Monday, January 28, 2013

The Beauty of a Stocked Pantry

Yesterday, after taking a gander in my refrigerator, I noticed that I had a few veggies that were going south. It happens to the best of us. Actually, it happens a lot to me since I can get a bit overzealous at the grocery store when I get on a veggie binge. I've gotten pretty good at whipping up meals that need to use up leftovers or spoiling veggies. So the mushrooms had to be cooked. I was thinking about writing up the recipe I made but realized that it may never be replicated due to these:

Burgundy Wine and Olive Oil Tomatoes
I found these at Big Lots!, a great store that tends to have the most random assortment of things. I go in there from time to time, it's hit or miss. These were a hit. So that brings me to the topic at hand - having a few staples in your pantry/freezer would make a dinner like this possible.

Italian Style Pantry Pasta
The minute details of what veggies or meat goes into this dish are irrelevant. What matters is the technique in which to make this. Also I took frozen ground turkey and made this in less than an hour, and most of that was simmering time so the sauce would come together.

Basic Pasta Sauce
  1. Start with ground meat of your choice, a pound or so would do. Brown. Add some chopped onion. I happened to have red onion around but any onion will do, 1/2 to 1 whole onion. Add chopped garlic (I have a jar of the chopped stuff in my fridge always). Always add garlic when there is something else in the pan or it will burn. Salt, pepper and dried herbs go here - I'm a fan of Italian Seasoning, I put it in everything.
  2. This is the point you would add veggies. I added a package of mushrooms, chopped and most of a bag of shredded carrots I had for salads.
  3. Next add in a couple of squirts of tomato paste and cook it a little until you can smell the tomato. Yes, I said squirts. I like the tubes of tomato paste. You keep them in the fridge and you don't have to use the whole can of something - they also make tubes of pesto, hot pepper, anchovy and sun dried tomato.
  4. Now add your tomato product of choice. 2 - 14 oz cans or 1 - 28 oz can will do. Whole peeled tomatoes tend to be the least processed, diced tomatoes are treated with something and they don't break down well after being cooked for a while, stewed tomatoes are cooked (I tend not to be a fan of these for some reason). I usually have diced and whole tomatoes on hand always. Some diced tomatoes are a bigger dice than others (they even sell a petite dice). The tomatoes I used in this dish tended to be on the large side, so I made the executive decision to throw an entire can in my Magic Bullet and puree them, great idea. Also, if you were going to add wine to your sauce (a great idea, I didn't add it because there was wine in my tomatoes) you would add it before you add in the tomatoes and after you add the tomato paste.
  5. Now bring the whole thing to a simmer and reduce the sauce. This depends on how watery the sauce was to begin with but 20 minutes or so to start will be good. Taste for seasoning. If it needs salt, add it or pepper or more herbs. If the sauce is missing "something" try a little sugar. I've recently become a convert to this idea. My mother, the ever good German cook, adds sugar to anything that has tomato in it. I spent 6 months in Italy and tend to like the unopposed acid of tomato, but these slow-ish cooked sauces just need something. They taste good but it's just not whole in some way. A few teaspoons of sugar seems to do it, the sauce shouldn't taste sweet, it just rounds it out. Try it next time you make sauce.
  6. While the sauce simmers, boil water and cook pasta of your choice. Before you drain the pasta, take a cup of the starchy cooking water out.  Drain pasta and mix with sauce. Mix with some cheese, if the mixture looks a bit dry, add the starchy water.
  7. Dinner's on!



Here's a tip from Rachel Ray (I seem to be referencing her a lot): Use a potato masher to break up ground meat. Works great!!

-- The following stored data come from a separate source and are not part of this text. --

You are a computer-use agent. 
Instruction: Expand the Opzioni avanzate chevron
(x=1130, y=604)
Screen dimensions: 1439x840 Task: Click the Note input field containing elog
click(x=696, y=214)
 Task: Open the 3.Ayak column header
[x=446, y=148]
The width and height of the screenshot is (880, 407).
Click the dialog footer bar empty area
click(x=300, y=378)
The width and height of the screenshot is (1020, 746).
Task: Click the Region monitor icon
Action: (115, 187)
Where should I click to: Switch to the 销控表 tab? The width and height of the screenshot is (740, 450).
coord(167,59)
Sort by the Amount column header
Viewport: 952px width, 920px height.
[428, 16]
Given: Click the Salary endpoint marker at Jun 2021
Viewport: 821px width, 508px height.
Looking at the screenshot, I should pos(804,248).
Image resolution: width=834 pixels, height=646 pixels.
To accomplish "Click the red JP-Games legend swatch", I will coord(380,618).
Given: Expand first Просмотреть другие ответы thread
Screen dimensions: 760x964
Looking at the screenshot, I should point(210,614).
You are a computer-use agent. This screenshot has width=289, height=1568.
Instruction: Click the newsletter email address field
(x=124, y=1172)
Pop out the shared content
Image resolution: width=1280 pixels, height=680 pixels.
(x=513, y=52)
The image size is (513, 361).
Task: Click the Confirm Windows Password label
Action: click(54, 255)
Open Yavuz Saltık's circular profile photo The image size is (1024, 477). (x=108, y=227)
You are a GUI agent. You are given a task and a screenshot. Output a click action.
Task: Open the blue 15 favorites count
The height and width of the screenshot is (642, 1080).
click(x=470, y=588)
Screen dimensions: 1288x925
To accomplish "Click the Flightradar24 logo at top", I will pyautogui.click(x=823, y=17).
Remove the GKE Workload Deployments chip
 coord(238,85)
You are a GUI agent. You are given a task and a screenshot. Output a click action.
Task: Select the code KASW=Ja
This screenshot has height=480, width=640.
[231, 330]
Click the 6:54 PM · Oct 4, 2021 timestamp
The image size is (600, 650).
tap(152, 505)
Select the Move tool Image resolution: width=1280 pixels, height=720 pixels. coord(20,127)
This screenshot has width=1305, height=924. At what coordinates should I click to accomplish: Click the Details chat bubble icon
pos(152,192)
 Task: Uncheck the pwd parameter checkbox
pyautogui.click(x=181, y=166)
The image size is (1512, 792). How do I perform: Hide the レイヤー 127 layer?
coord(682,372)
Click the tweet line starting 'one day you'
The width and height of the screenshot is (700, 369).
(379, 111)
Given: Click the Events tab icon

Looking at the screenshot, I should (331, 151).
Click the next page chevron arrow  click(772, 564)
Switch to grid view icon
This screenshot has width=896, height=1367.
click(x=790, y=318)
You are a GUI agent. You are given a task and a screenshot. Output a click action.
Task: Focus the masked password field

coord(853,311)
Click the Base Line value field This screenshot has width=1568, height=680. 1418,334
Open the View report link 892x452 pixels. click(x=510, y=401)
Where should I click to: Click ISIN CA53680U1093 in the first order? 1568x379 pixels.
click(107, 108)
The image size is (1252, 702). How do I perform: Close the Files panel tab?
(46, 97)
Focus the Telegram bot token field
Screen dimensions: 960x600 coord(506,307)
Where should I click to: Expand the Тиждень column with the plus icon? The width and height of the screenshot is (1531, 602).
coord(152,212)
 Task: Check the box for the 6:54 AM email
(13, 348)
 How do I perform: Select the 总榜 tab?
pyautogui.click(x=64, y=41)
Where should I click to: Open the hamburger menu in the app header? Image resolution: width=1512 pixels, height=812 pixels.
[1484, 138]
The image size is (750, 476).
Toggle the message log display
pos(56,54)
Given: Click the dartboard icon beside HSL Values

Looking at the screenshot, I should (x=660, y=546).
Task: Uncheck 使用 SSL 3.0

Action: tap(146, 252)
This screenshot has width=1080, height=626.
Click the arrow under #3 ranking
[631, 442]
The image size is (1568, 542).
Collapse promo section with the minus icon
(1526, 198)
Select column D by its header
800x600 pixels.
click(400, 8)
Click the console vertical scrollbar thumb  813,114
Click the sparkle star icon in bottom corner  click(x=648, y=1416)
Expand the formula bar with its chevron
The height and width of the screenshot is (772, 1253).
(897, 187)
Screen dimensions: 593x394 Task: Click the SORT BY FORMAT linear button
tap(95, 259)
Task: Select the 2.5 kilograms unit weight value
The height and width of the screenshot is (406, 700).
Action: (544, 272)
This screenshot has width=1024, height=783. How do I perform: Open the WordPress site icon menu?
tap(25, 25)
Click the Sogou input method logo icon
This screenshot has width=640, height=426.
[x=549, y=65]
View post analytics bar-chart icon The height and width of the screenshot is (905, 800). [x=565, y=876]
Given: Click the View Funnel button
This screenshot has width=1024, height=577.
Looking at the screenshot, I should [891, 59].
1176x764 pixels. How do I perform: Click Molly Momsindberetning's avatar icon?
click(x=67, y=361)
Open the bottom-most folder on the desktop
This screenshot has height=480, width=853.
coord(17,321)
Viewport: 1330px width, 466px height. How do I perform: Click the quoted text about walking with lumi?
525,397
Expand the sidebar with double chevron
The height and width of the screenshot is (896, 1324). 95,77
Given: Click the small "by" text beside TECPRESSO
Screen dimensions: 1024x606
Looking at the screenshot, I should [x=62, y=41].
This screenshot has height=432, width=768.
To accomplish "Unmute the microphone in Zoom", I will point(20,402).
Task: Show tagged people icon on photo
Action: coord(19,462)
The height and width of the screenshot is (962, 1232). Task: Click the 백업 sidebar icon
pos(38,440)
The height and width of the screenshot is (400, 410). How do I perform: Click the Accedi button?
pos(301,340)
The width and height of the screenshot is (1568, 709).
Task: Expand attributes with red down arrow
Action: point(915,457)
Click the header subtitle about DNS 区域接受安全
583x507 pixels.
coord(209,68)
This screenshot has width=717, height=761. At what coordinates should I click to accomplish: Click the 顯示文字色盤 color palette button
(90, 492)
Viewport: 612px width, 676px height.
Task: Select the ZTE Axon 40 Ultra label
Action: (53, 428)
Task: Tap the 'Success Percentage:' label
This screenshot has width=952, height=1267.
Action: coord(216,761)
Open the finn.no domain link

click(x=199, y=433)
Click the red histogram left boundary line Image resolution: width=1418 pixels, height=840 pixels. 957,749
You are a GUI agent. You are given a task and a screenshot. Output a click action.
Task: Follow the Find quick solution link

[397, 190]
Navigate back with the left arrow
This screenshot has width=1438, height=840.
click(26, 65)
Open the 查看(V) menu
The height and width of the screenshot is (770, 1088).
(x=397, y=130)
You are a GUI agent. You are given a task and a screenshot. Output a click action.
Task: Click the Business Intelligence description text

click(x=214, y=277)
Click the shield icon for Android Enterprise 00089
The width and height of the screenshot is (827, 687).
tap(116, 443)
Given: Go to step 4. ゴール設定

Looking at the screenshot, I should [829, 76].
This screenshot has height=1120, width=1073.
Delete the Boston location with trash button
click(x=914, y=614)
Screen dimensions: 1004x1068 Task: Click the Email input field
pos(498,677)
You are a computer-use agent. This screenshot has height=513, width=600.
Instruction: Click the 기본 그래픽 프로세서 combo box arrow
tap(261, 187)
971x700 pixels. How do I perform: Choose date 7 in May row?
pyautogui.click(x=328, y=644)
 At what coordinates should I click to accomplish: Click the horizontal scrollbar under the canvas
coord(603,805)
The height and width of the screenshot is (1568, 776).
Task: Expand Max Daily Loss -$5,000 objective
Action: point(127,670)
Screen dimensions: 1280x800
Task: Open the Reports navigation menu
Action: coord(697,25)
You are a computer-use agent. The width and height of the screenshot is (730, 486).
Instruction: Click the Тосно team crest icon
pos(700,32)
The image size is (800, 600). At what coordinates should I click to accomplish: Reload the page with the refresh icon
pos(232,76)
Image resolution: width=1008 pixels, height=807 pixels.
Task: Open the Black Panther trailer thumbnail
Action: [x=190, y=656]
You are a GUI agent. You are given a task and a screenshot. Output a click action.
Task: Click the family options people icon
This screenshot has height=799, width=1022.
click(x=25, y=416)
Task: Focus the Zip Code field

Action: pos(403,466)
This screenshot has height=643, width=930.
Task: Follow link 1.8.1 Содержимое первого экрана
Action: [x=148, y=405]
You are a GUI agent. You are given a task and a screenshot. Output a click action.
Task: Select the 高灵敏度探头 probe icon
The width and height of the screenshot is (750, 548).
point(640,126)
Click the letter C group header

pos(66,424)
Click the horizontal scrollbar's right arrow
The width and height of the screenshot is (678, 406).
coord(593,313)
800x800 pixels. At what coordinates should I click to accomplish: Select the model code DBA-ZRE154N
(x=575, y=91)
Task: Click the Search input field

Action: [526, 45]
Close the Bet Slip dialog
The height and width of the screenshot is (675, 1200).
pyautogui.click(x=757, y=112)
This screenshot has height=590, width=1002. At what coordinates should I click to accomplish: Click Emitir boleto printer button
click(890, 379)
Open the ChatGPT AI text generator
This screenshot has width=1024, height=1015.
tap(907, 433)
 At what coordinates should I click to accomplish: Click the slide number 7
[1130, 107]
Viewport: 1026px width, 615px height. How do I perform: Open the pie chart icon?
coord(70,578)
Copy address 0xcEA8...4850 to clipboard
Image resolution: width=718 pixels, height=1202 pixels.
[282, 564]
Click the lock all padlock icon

So here's what I keep in my pantry: tomatoes (whole and diced), beans (black, kidney, great northern, refried), tuna packets, chopped green chile, enchilada sauce, oils/vinegar, Asian condiments (soy, sesame oil, ponzu, hoisin, sriracha), pasta, chicken bouillon, crackers. In the freezer: ground beef/turkey, potstickers, frozen veggies, brown rice, frozen fruit, green ice cubes, bananas, dried fruit, leftovers. This is by no means a comprehensive list but these are the most versatile items (and what I can think of at the moment). Something to get you started at least!!

Also, the best part of this meal was that I didn't have to leave the house to get a forgotten crucial ingredient!!